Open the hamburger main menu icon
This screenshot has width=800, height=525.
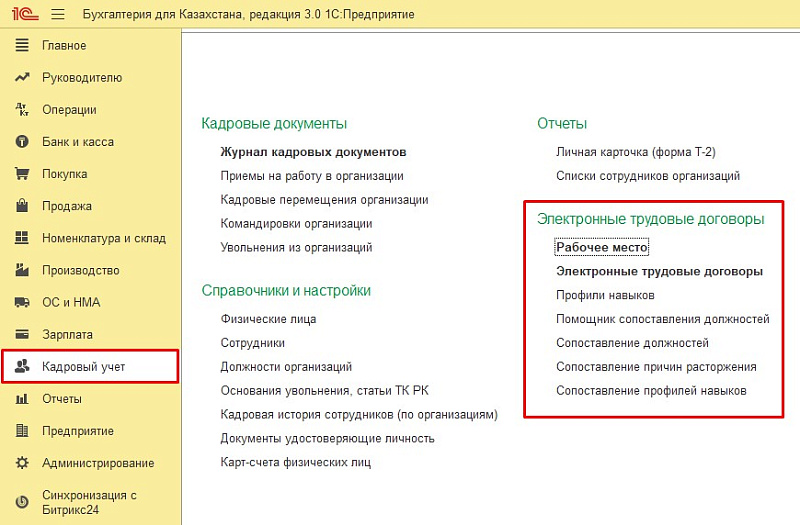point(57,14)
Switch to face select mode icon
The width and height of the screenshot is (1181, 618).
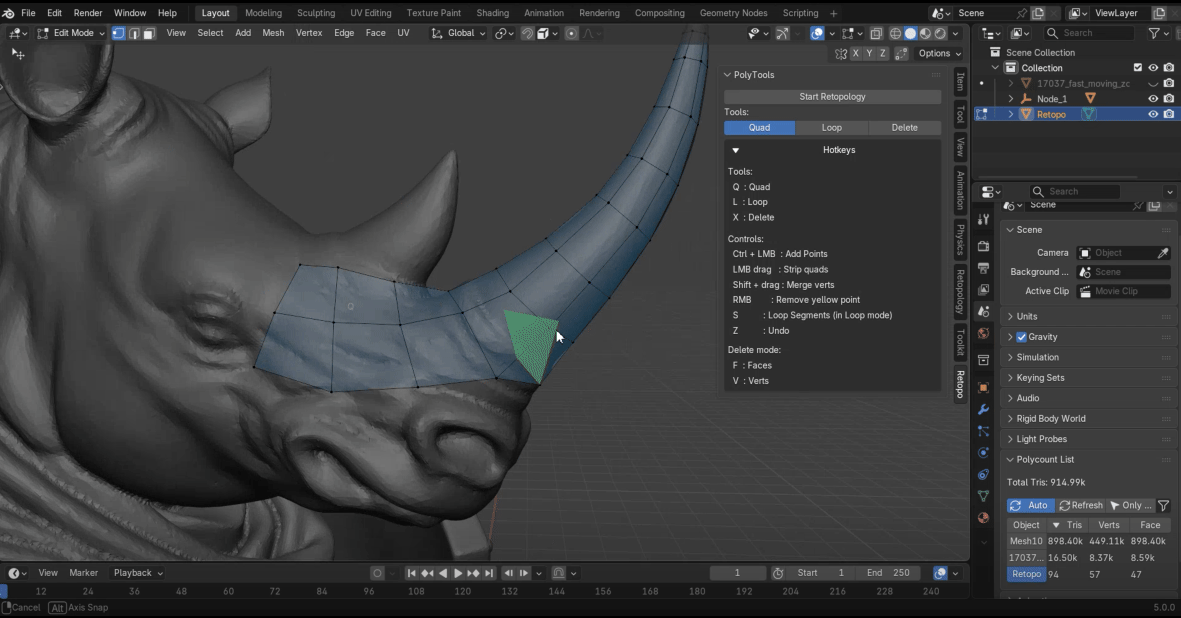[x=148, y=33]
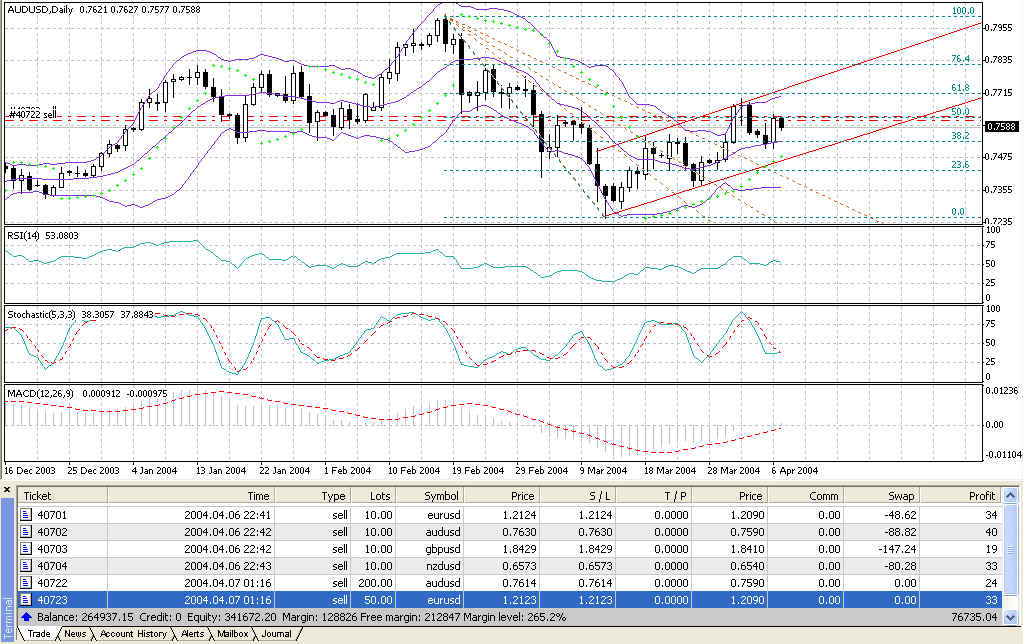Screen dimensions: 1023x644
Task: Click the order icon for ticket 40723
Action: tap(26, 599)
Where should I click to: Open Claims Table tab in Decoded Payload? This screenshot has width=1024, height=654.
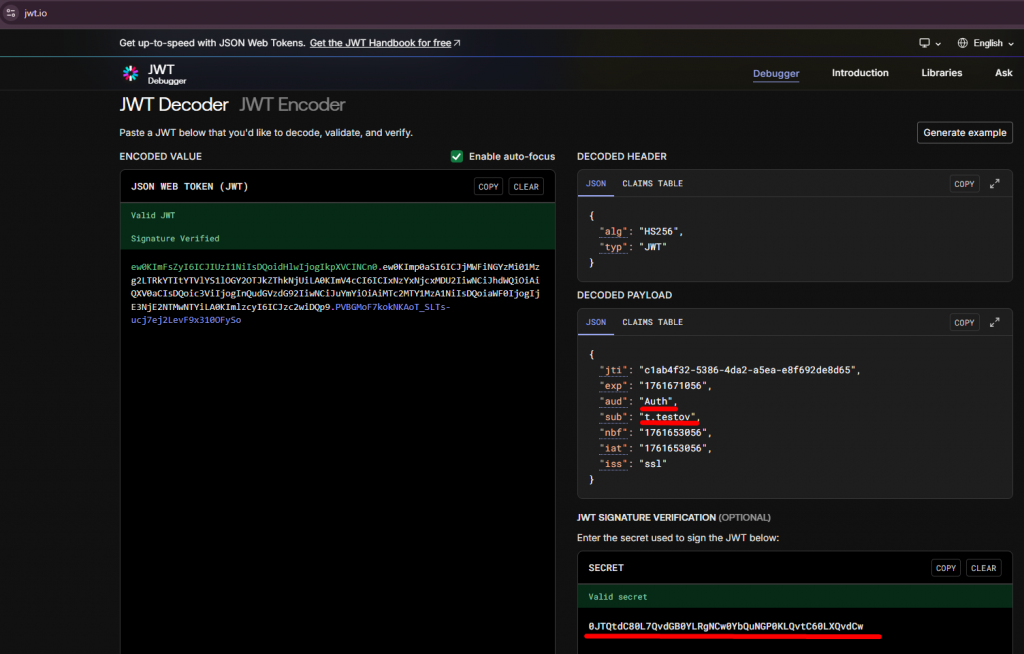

-=-=-=-=-

## Task brief
Reproduce every line above exactly as written, omitting the images.

## Final answer
Open the hamburger main menu icon
This screenshot has width=800, height=525.
point(57,14)
Switch to face select mode icon
The width and height of the screenshot is (1181, 618).
[x=148, y=33]
Screen dimensions: 1023x644
Task: Click the order icon for ticket 40723
Action: tap(26, 599)
Where should I click to: Open Claims Table tab in Decoded Payload? This screenshot has width=1024, height=654.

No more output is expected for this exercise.